Curiosamente el Adviento nos dice que Dios tiene tiempo para nosotros. Es la «buena noticia» que ofrece la Iglesia en un mundo caracterizado por el estrés. Velar en espera del Señor que viene supone reflexionar «sobre la dimensión del tiempo, que siempre ejerce sobre nosotros una gran fascinación».
Decimos que ‘nos falta tiempo’, pues el ritmo de la vida cotidiana se ha hecho para todos frenético. Sin embargo Dios nos da su tiempo, tiene tiempo para nosotros. En realidad, El, que es Eterno, por encima del tiempo que pasa y se consume, entra dentro de nuestro tiempo haciéndose hombre y volverá al fin del tiempo a por nosotros.

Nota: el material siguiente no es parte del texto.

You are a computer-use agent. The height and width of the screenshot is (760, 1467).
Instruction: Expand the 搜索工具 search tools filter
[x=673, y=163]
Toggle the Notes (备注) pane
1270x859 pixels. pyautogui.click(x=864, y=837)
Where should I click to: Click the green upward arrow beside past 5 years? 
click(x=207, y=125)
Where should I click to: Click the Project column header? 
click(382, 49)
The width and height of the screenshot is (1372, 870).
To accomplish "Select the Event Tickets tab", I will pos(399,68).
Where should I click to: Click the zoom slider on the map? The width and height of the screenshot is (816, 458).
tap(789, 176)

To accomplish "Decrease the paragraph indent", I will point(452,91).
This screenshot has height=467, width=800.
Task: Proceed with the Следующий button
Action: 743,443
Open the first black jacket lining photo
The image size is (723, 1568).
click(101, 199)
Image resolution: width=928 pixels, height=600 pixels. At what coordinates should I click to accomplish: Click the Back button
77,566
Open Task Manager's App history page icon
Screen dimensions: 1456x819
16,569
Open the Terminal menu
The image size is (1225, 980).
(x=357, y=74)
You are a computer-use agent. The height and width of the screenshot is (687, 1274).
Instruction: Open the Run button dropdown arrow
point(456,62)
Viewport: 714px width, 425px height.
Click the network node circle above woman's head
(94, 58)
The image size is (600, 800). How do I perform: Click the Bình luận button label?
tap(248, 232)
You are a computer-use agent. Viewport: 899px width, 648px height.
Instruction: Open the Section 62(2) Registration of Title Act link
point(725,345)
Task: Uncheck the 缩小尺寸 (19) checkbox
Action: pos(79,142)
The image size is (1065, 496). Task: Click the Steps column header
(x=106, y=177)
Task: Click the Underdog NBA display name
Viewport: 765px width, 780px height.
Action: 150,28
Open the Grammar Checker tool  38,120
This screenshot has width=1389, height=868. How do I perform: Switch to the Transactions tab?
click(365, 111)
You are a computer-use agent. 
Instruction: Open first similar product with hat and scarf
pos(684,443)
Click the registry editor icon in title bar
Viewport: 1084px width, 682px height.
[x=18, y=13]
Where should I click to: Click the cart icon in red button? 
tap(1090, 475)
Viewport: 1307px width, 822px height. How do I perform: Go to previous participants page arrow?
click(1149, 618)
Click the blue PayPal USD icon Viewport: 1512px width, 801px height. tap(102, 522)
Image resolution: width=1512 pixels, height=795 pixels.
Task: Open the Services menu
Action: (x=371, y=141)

Así, el tiempo, que comenzó con la creación, se abre en la Encarnación del Hijo de Dios a la eternidad, de modo que, con la redención extiende su radio de acción al pasado y tranforma el futuro. En realidad su venida es el centro de la historia. Y la vida eterna que nos ofrece relativiza ésta. Todo ha cambiado, hay que estar atentos.
Ésta es la primera cosa que el inicio de un año litúrgico nos hace redescubrir con una emoción siempre nueva: Sí, Dios nos da su tiempo, pues ha entrado en la historia con su palabra y sus obras de salvación para abrirla a la eternidad, para convertirla en historia de alianza, para abrazarnos con su amor.